この後は推奨される「対話」のひとつとして,斎藤氏の推奨する「オープン・ダイアローグ」という治療技法が紹介される。オープン・ダイアローグとはアメリカで統合失調症の治療として導入されたものだが,それが自傷的自己愛の人達にも有効であろうという話であった。
感想
人を傷つけるのは人だが,人を癒せるのも人,病んだ心が回復するにはもう一つの心(他者)が必要となるということは常々考えていることである。この点においては,「安心できる環境で,アサーティブな対話を経験する」という斎藤氏と同意見であった。
引きこもりの人の自己愛が過剰であるという認識は臨床の場にいれば誰でも持っているものだと思う。そして彼らが自分たちを「クソ」だの「ゴミ」だの「社会の最底辺に属する」と思っており,自己卑下が激しいこともあるあるの体験である。しかし,そこに「自傷的自己愛」という概念をはめこんでくるのは,いつもながらキャッチーなワードで執筆を行っておられる斎藤氏ならではだと思う。
精神分析の知見の中で自己愛の病理は,ローゼンフェルドによって「厚皮の自己愛」「薄皮の自己愛」と二つのタイプに分けられている。しかし,これは臨床像として誇大な自己感を矮小な自己感のどちらが前景にあるかということにすぎず,厚皮の自己愛の背景にはスプリットされた薄皮の自己愛が,そして薄皮の自己愛の背景には厚皮の自己愛が存在しており,切り離して考えることはできないと思う。また,DSM的な記述的診断基準を参照してしまうと,厚皮の自己愛は自己愛性パーソナリティ障害にほぼ当てはまるように思うが,薄皮の自己愛はパーソナリティ障害の中で言えば,むしろ回避性パーソナリティ障害に近いようにも思う。
そして,引きこもりの人たちを思春期心性の自己愛のねじれが強く出た形であるとひとまず捉え,疾患として捉えないということに異論はない。
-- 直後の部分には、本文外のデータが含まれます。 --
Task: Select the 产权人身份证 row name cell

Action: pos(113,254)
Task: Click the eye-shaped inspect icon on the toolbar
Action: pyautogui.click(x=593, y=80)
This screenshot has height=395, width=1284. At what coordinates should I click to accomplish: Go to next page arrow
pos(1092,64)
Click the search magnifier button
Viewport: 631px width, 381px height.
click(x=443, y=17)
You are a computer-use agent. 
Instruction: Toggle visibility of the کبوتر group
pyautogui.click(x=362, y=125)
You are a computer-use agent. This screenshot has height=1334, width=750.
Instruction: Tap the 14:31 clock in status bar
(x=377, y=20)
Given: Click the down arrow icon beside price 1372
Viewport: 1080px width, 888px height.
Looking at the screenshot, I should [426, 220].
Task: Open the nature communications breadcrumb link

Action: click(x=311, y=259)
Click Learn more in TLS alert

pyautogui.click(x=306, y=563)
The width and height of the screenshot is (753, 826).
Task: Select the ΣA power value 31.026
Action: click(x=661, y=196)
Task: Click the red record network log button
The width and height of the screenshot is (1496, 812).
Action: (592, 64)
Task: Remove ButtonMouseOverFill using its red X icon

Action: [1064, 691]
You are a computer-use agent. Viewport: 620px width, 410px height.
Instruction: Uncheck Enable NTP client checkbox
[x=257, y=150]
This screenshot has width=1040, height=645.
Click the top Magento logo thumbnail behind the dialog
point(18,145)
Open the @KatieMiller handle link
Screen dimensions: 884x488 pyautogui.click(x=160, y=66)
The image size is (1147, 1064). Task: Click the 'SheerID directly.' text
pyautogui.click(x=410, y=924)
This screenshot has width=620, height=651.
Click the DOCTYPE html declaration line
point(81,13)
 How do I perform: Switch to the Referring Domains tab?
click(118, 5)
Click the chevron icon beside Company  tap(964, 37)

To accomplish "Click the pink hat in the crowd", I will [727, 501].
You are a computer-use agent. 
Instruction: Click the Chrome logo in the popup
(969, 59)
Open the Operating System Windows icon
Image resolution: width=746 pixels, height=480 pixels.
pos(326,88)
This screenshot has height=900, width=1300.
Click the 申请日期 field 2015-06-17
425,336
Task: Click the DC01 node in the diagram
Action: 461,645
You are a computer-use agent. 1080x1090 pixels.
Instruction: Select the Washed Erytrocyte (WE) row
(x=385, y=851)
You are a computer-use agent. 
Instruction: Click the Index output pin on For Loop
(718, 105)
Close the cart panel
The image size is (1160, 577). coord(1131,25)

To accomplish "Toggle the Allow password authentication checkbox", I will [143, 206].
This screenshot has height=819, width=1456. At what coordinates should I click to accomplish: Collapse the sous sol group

しかしながら,それが30代,40代と長期化してくれば,そして本人,周りが困っているのであれば,それはやはりパーソナリティ障害として捉えても良いように思う。
診断名がついたから,つかないからといって,何が変わるわけではないものの,今の自分の状態を「病気」(少なくとも健康な状態ではない)と捉えられるようになることで,本人が薬物療法を試してみようと思うきっかけになったりするのではないかと思う。
また,安全な場所でのアサーションの体験ということでは心理療法・カウンセリングはその最たる場であると思うのだが,引きこもりの人達は本当に心理療法の場に現れることは少なく,現れても数回で断念してしまうことが多い。
斎藤氏の言うように「変化への不信」が強く,また現れても「うまく話せない自分」に耐えられずに,彼らは私たちの目の前から去ってしまう。
ちっとも上手く話せてないことはないのだが,本人はそう感じてしまう。それは,「こうあるべき自分」「もっとうまく話せる自分」とマッチしていないためである。客観的にはそれほど上手く話せてないわけでもなく,完璧であること(本人たちは「完璧なんて望んでいない,自分はマイナスの位置にいるから,せめてゼロの位置を目指してるだけ」と言うのだが)を目指しているがゆえに,面接室での自分を許せないのである。
それこそが自己愛のねじれだということ,そして変化は可能であるということ,本書がそういうことに当事者が気づいてもらえる一助になるのであれば,それは望ましいことである。